En anteriores trabajos, me interesé en cómo distintos discursos sobre el género parecían
crear y hacer circular ciertos ideales de género, produciendo esos ideales pero
haciéndolos pasar por esencias naturales o verdades interiores que en consecuencia eran
expresadas en esos mismos ideales. Así que el efecto de un discurso –en este caso, un
conjunto de ideales de género– era en general malinterpretado como la causa interior del
deseo y el comportamiento de un individuo, una realidad nuclear que se expresaba en
los gestos y acciones de cada persona. La causa interna o la realidad nuclear no solo
sustituía la norma social sino que enmascaraba de manera efectiva y facilitaba la
operación de esa norma. La formulación “el género es performativo” se convirtió en la
base de muchas y muy largas discusiones sobre temas que incluían dos interpretaciones
bastante opuestas: la primera era que elegimos radicalmente nuestros géneros; la
segunda, que estamos rotundamente determinados por las normas de género. Estas
respuestas totalmente divergentes significan que algo no ha sido lo bastante bien
articulado y captado en lo que respecta a las dimensiones duales de cualquier
descripción de la performatividad.

Pues si el lenguaje actúa sobre nosotros antes de que actuemos y continúa actuando en
el mismo momento en que actuamos, tenemos que pensar en la performatividad de
género primero como una “asignación de género”: todos esos modos en los que nos
nombran y nos nombraron, y en los que se nos atribuye un género antes de que
entendamos nada sobre cómo las normas de género actúan sobre nosotros y nos
conforman, y antes de nuestra capacidad para reproducir esas normas de modos que
podamos elegir. La elección, de hecho, llega más tarde en este proceso de
performatividad. Y en segundo lugar, siguiendo a Sedwigck, tenemos que entender
cómo las desviaciones respecto a esas normas pueden tener lugar y lo tienen, de hecho,
sugiriendo que algo “queer” opera en el corazón de la performatividad de género, una
rareza que no es muy distinta de los virajes que toma la iterabilidad en la explicación de
Derrida sobre el acto de habla como citacional.
Así que vamos a asumir, pues, que la performatividad describe tanto los procesos de
ser representados como las condiciones y posibilidades para actuar, y que no
podemos entender esta operación sin ninguna de ambas dimensiones. Las normas que
actúan sobre nosotros implican que somos susceptibles a su acción, vulnerables a ciertos
nombres desde el principio. Y esto se registra en un nivel que es anterior a cualquier
posibilidad de volición. La comprensión de la asignación de género ha de afrontar este
campo de receptividad involuntaria, susceptibilidad y vulnerabilidad, un modo de ser
expuestos al lenguaje antes de cualquier posibilidad de formar o formular un acto
discursivo. Normas como estas requieren e instituyen ciertas formas de vulnerabilidad
corporal sin las cuales su operación no sería pensable. Es por eso que podemos –y de
hecho lo hacemos– describir la poderosa fuerza citacional de las normas de género
cuando son instituidas y aplicadas por instituciones médicas, legales y psiquiátricas y
objetar sobre el efecto que tienen en la formación de la comprensión del género en
términos patológicos o criminales. Aún así, este mismo dominio de susceptibilidad, la
condición de ser afectado, es también el lugar donde algo extraño puede suceder, donde
la norma es rechazada o revisada, o donde empiezan nuevas formulaciones de género.
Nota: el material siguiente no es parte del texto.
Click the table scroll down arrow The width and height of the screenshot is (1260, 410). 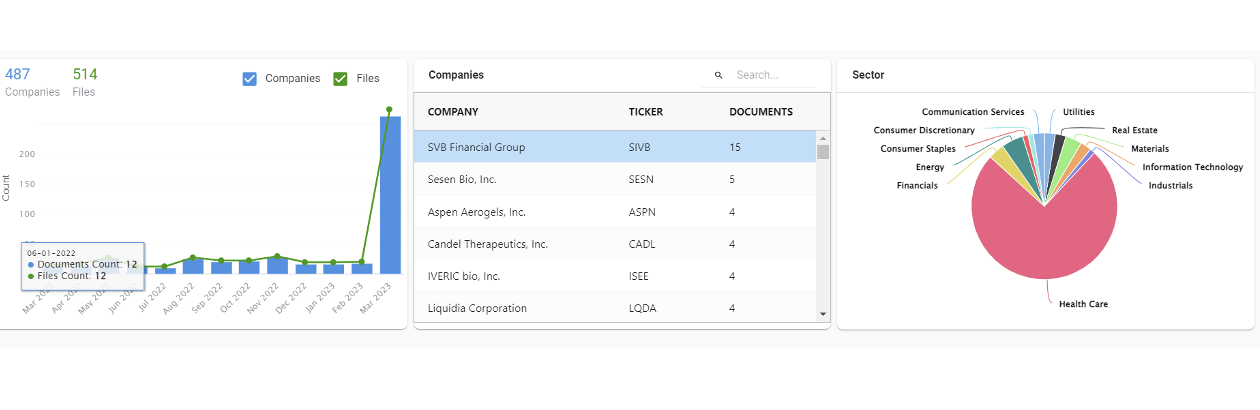(x=823, y=314)

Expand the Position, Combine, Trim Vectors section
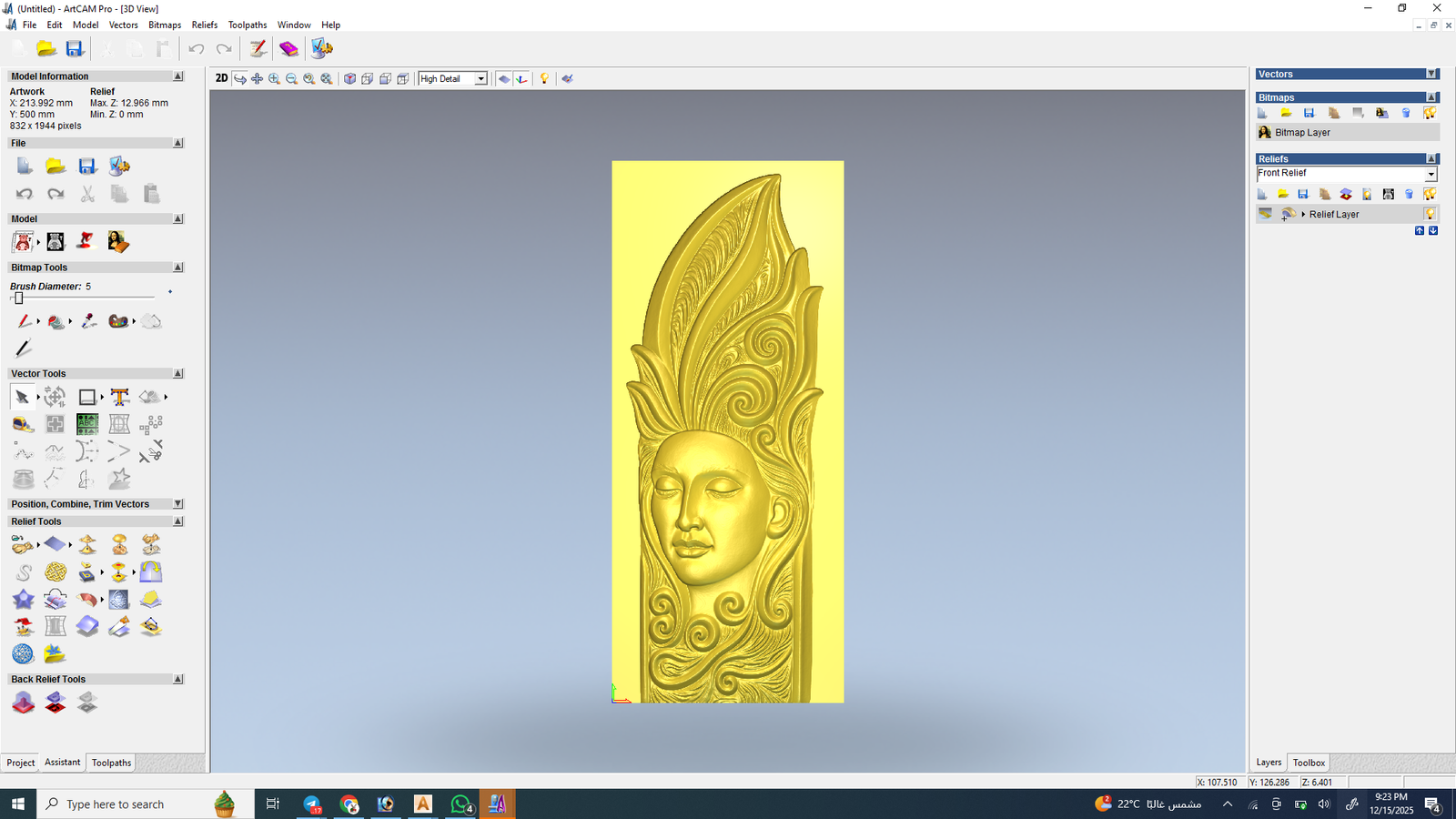(178, 504)
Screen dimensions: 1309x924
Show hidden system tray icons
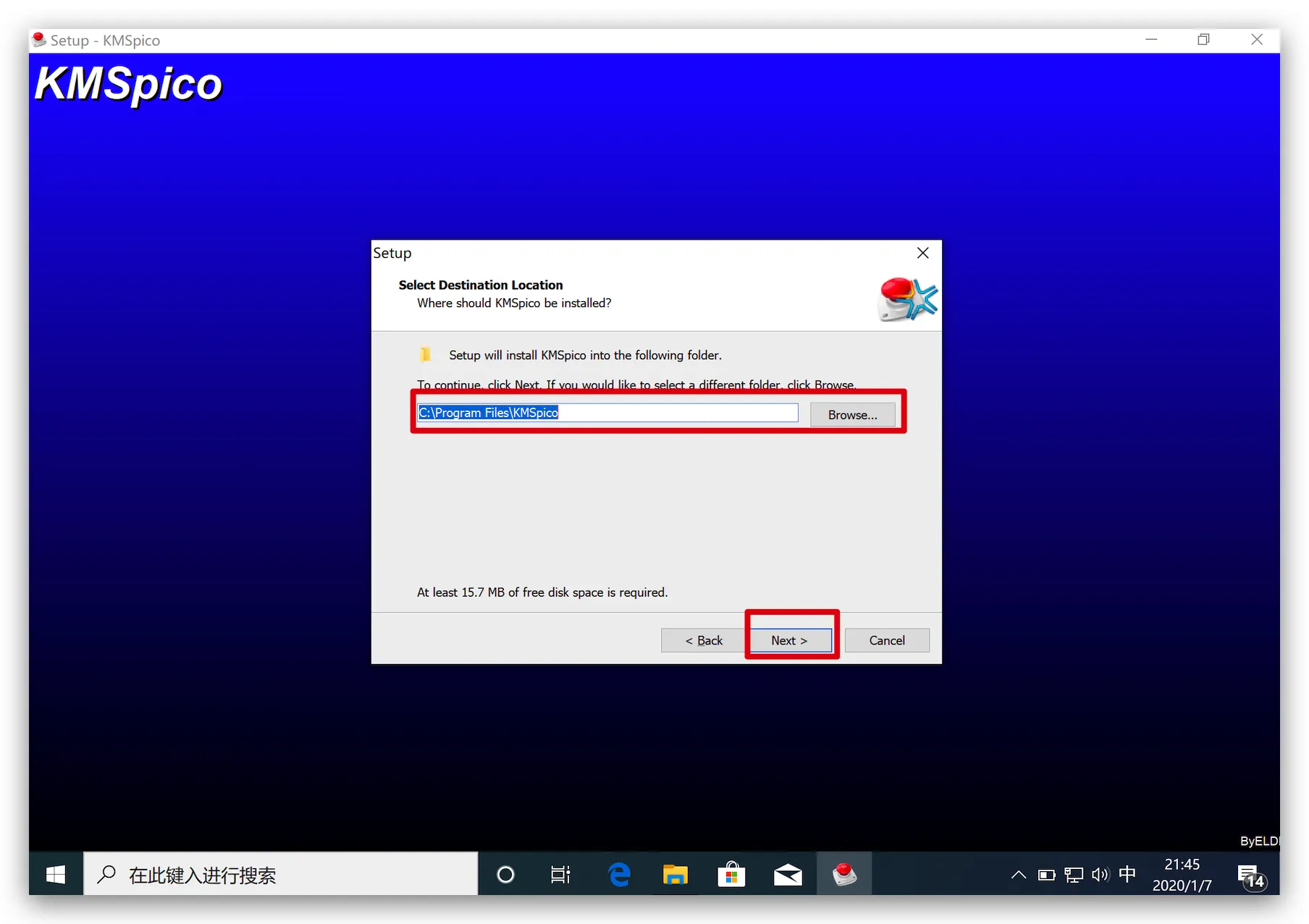pos(1019,875)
Aunque las normas de género nos preceden y actúan sobre nosotros (este es un sentido
de su escenificación), estamos obligados a reproducirlas (y este es el segundo sentido de
su escenificación).
Precisamente porque algo involuntario e inesperado puede ocurrir en este reino donde
“somos afectados” encontramos formas de género que rompen con los patrones
mecánicos de repetición, desviándose de, resignificando y a veces rompiendo bastante
enfáticamente esas cadenas citacionales de normatividad, dando cabida a nuevas formas
de género. La teoría de la performatividad de género, como yo la entendía, nunca
prescribió qué performances de género eran correctas, o más subversivas, y cuáles eran
incorrectas y reaccionarias. La cuestión era precisamente relajar la presión coercitiva de
las normas de género sobre la vida –que no es lo mismo que trascender todas las
normas– con el fin de vivir una vida más vivible.
La performatividad de género no se limita a caracterizar lo que hacemos sino también a
determinar cómo el discurso y el poder institucional nos afecta, constriñéndonos y
moviéndonos en relación a lo que hemos acabado por llamar nuestra “propia” acción.
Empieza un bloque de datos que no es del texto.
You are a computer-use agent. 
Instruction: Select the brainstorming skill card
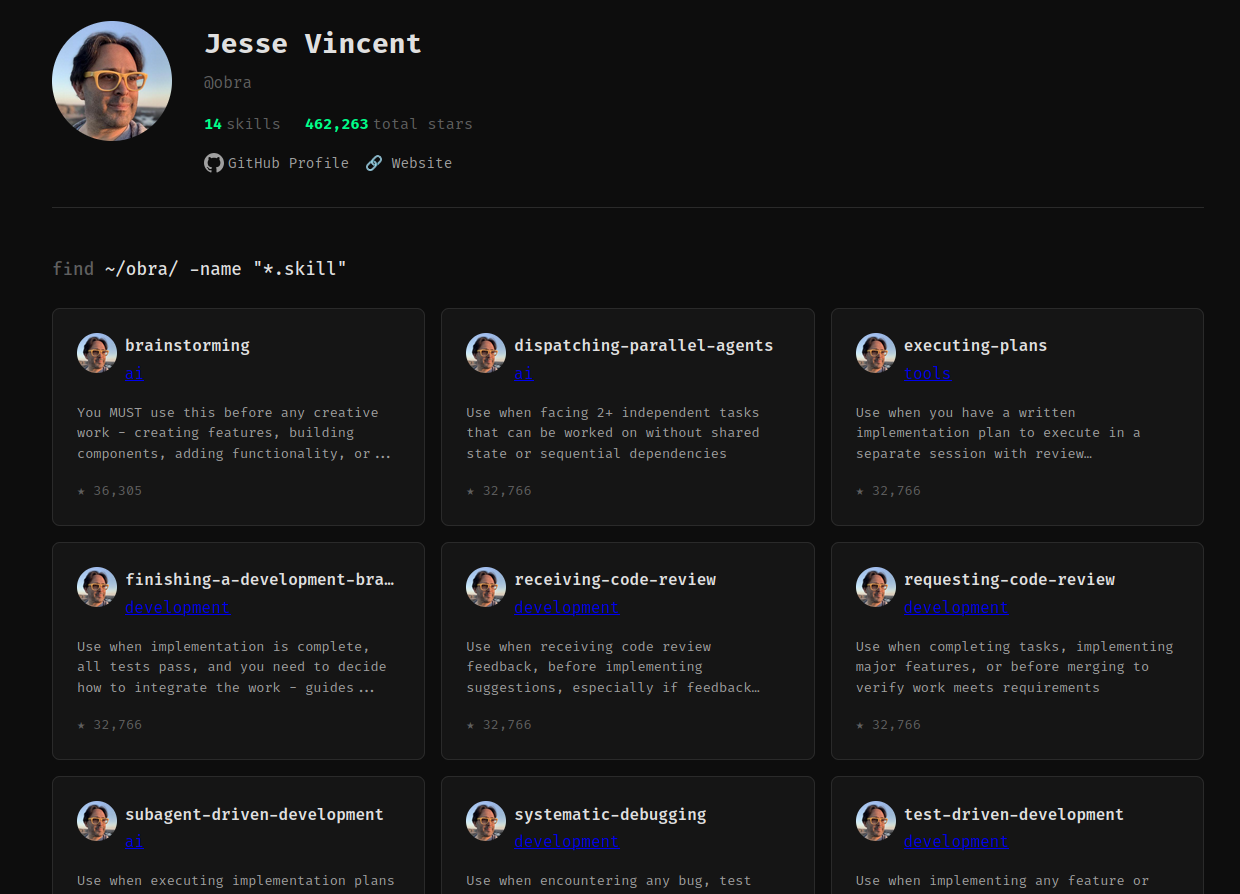click(238, 417)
Para entender que los nombres con los que nos llaman son tan importantes para la
performatividad como los nombres con los que nos llamamos a nosotros mismos,
tenemos que identificar las convenciones que operan en una amplia gama de estrategias
de asignación de género. Entonces podemos ver cómo el acto discursivo afecta y nos
anima de un modo corporal: de hecho, el campo de susceptibilidad y afecto ya es una
cuestión de registro corporal de algún tipo. De hecho la corporalidad implicada tanto
por el género como por la performance depende de estructuras institucionales y mundos
sociales más amplios. No podemos hablar de un cuerpo sin saber qué sostiene a ese
cuerpo, y cuál puede ser su relación con ese sostén (o su falta). De este modo, el cuerpo
es menos una entidad que una relación y no puede ser plenamente disociado de las
condiciones infraestructurales y las condiciones ambientales de su existencia. Así,
la dependencia de las criaturas humanas y otras del sostén infraestructural expone una
vulnerabilidad específica que tenemos cuando carecemos de apoyo, cuando esas
condiciones infraestructurales empiezan a descomponerse, o cuando nos encontramos
radicalmente desprovistos de apoyo en condiciones de precariedad.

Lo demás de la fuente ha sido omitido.